Anyway, what I’d meant to be a five-minute conversation about an uncanny dream turned into an hour-long, wide-ranging conversation with my brother exploring topics such as religion, death, the afterlife, quantum physics, parallel universes, the nature of existence, UFO’s (hence the UFO comment above, although details are embellished. Slightly.), and pinball machines, as he was building one at the time of our call. Just a casual Friday evening.
Suffice to say, we covered some ground.
In this moment, I am still unpacking the conversation – there’s probably enough material for a post per topic, if I’m feeling motivated – so more to come, if you’re along for the ride.
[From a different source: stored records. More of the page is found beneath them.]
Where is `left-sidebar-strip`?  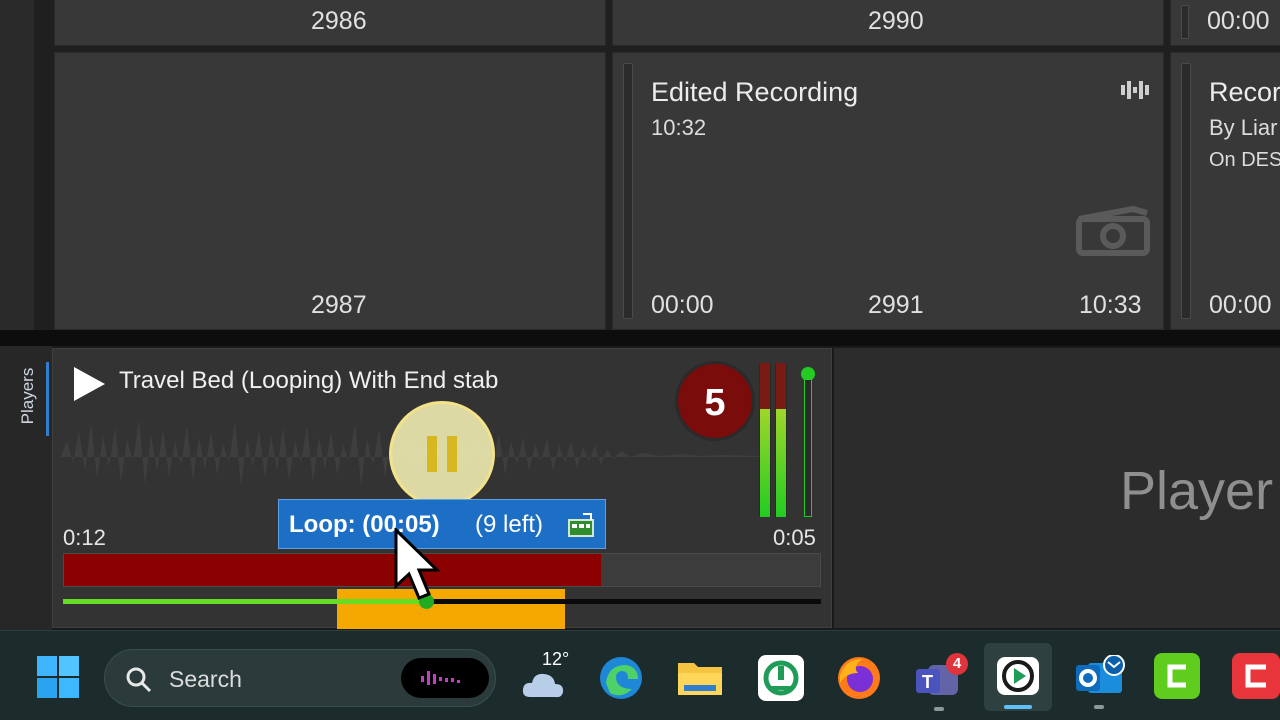
left-sidebar-strip is located at coordinates (17, 165).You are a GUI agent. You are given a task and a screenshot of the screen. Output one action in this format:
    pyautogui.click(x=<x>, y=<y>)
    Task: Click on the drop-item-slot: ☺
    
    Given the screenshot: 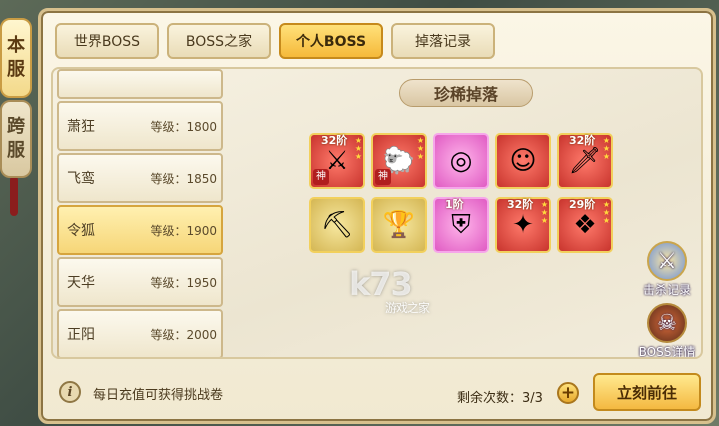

However, the abbreviated moral to the story is this. I feel lucky to have close enough relationships with my siblings to pick up the phone and chat for an hour on the fly about the meaning of life and nature of existence. I found myself pacing my apartment contemplating what happens after we die, something I certainly did not expect to be doing Friday at 7pm, and something I likely haven’t given a single thought to since pulling all nighters in college, stumbling around campus at 3am having philosophical conversations over black coffee with my nerdy friends.
I think it’s nice to have a place to bounce ideas around with people who care. So if nothing else, that’s what we’ll be doing here.